■ **DATASET EXTRACT**
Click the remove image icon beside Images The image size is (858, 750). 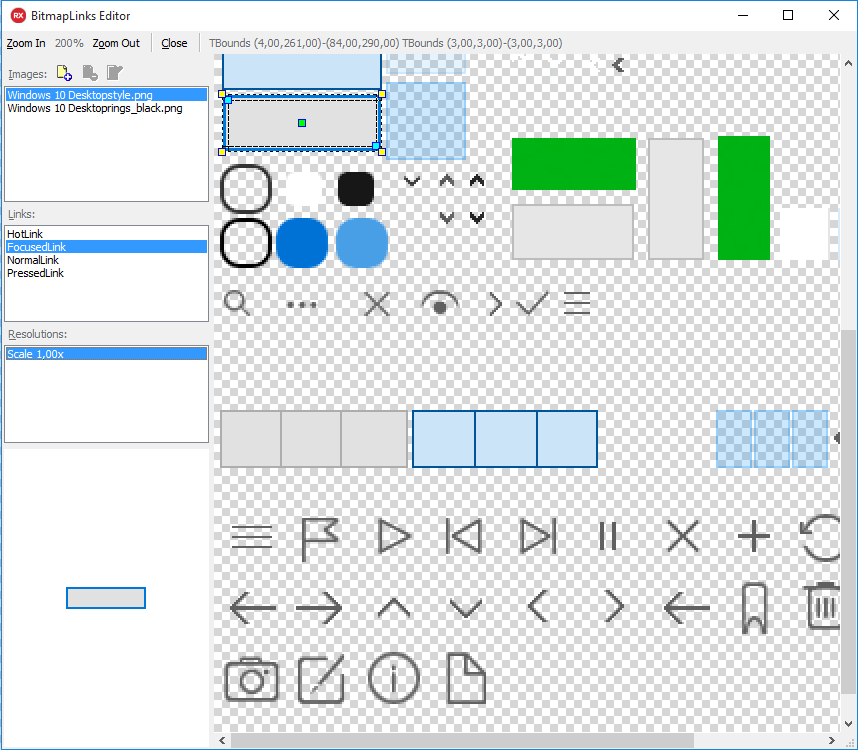pos(90,73)
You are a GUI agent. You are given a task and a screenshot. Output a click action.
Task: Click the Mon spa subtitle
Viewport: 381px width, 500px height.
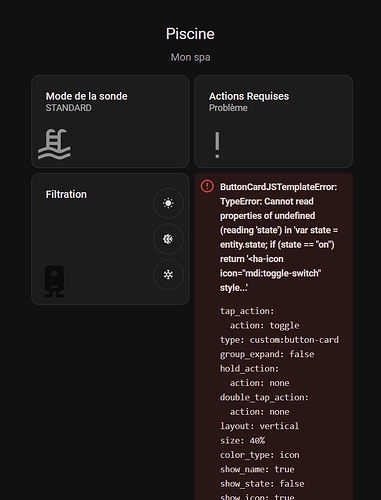coord(190,57)
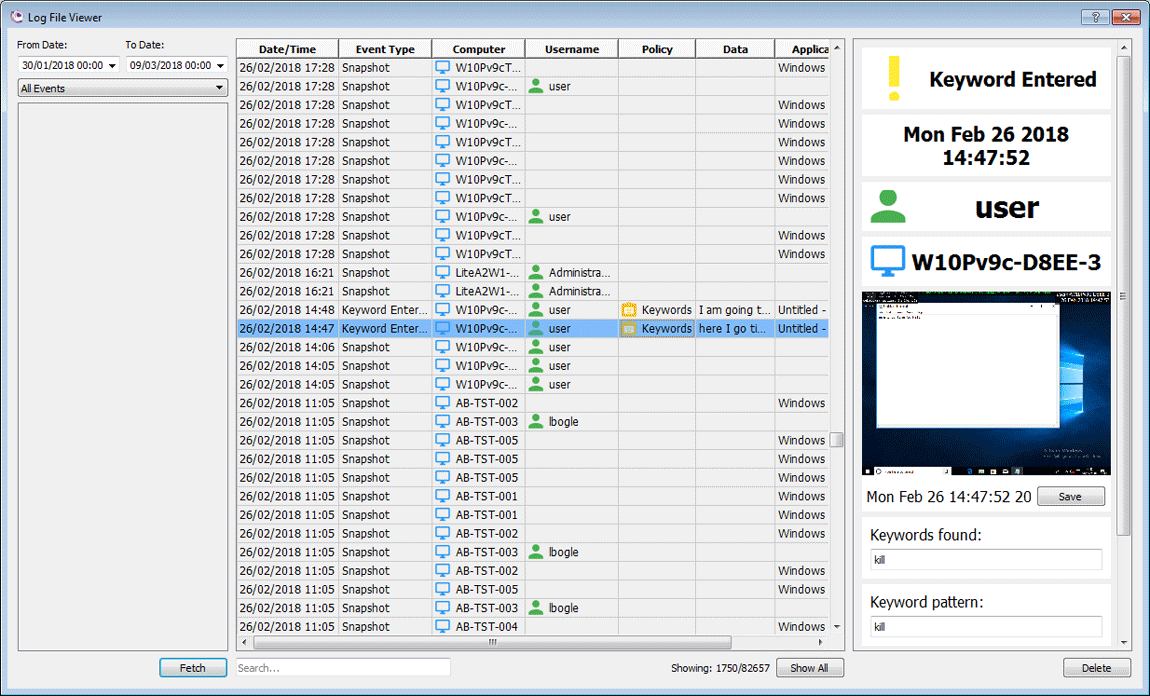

■ **EXERCISE DETAILS**
Only the lines from the one that contains "You are a GUI" to the end of the records, inclusive, are to be quoted exactly, with pictures excluded.

■ **SOLUTION**
You are a GUI agent. You are given a task and a screenshot. Output a click action.
Task: Click the Mon spa subtitle
Viewport: 381px width, 500px height.
coord(190,57)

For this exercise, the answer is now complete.